Wir wandern weiter in Richtung Windischeschenbach und entschließen uns, einer plötzlichen Eingebung folgend, den Besuch des Kommunbrauhauses oder einer Zoiglstube auf bessere Zeiten zu verschieben und nehmen stattdessen den alten Eschendorfer Weg, der früher die Hauptverbindung zwischen Eschenbach und Krummennaab war.
Oben auf der Höhe grüßt uns schon von weitem eine toskanische Säule aus Granit aus dem Jahr 1774, von deren Laterne ein Emaille-Schild der Schmerzensmutter Maria weit übers Land blickt. Welche Mutter wohl damals auch einen Sohn verloren hat?
Mehr kann man über zwei Wanderbrüder lesen, zu deren Erinnerung der Wanderverein zwei Totenbretter neben der Ruhebank aufgestellt hat.
Bis nach Berg verläuft der Weg jetzt abschüssig und es geht sich wie von selbst. Gleich bei der ersten Scheune versteckt sich ein Granitpfeiler mit Kreuzbekrönung zwischen mächtigen Eichenstämmen, während die Totenbretter der Familie Meier sofort ins Auge stechen. Wenn es sich tatsächlich um die Totenbretter des Ehepaares handeln sollte, waren die beiden ganz schön korpulent.
Kurz hinter Berg, auf dem Weg nach Naabdemenreuth, steht die Herz-Jesu-Kapelle ebenfalls zwischen mächtigen Eichen. Erbaut hat sie Hans Wagner ebenfalls 1928: Die Weltwirtschaftskrise war bereits in vollem Gang, wenig später, im Oktober 1929 war der Schwarze Freitag mit dem größten Börsencrash, den die Welt bisher erlebt hat … und schon sind wir mit unseren Gedanken mitten im Jetzt! Sollten wir auch eine Kapelle errichten, vielleicht gleich für alle Heiligen?
Die Geschichte von der alten Dorfbotin
Tief in Gedanken versunken stolpern wir den schmalen Weg nach Naabdemenreuth.

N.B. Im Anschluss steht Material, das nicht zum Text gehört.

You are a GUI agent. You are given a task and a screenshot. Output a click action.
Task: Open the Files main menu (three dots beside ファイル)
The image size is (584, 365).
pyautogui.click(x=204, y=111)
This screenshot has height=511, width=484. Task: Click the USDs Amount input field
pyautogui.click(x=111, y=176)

Links die untergehende Sonne am Bohrturm, rechts der weite Blick in die Oberpfalz. Bei einem Feldkreuz und einem Jägerstand unter einer Kandelaber-förmigen Kiefer, setzen wir uns auf die Bank und sehen den Jäger den Berg heraufkommen. Er bleibt ein Stück vor uns stehen, und fragt uns, ob wir wüssten, wo wir hier sitzen? Auf unser erstauntes Verneinen, erzählt er uns die Geschichte von der Dorfbotin:
„In früherer Zeit war es eine der üblichen Aufgaben rüstiger, älterer Frauen mit Buckelkorb und zu Fuß so manchen Tausch-, Kauf- oder Abholauftrag im nahen Eschenbach gegen bescheidenen Lohn zu erledigen, Sommer wie Winter. Auch die damalige Naabdemenreuther Dorfbotin – den alten Eschenbacher Weg herabkommend – stapft durch hohen Schnee und trotzt dem Sturm. Sie ist froh, bald das Heimatdorf zu erreichen. Die rettenden Häuser schon in Reichweite verlassen sie die Kräfte und sie beschließt unter der großen Kiefer ein letztes Mal Rast zu machen.

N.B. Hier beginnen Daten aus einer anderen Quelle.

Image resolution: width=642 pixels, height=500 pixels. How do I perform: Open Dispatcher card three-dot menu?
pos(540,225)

Sie wird in der Kälte bewusstlos und erfriert. Zwei am Abend heimkehrende Holzfäller sehen gerade noch eine Ecke des geflochtenen Buckelkorbes aus der Schneewehe herausschauen. An dieser Stelle wurde das Christuskreuz errichtet, das den vorbeikommenden Wanderer zum Gebet für die Verunglückte auffordert.“
Den letzten steilen Anstieg zur KTB schaffen wir auch noch und sind von so viel Geschichte und Geschichten um ein paar Kapellen und Feldkreuze, die wir heute erfahren haben, überrascht. Inspiriert hat mich Rudi Nordgauer, dem für die Vorlage hier gedankt werden soll.
Vielleicht haben Sie im späten Sommer Gelegenheit den Weg nachzuwandern. Ansonsten hatten Sie hoffentlich viel Freude am TraumWandern zu Hause vorm PC. Bleiben Sie gesund!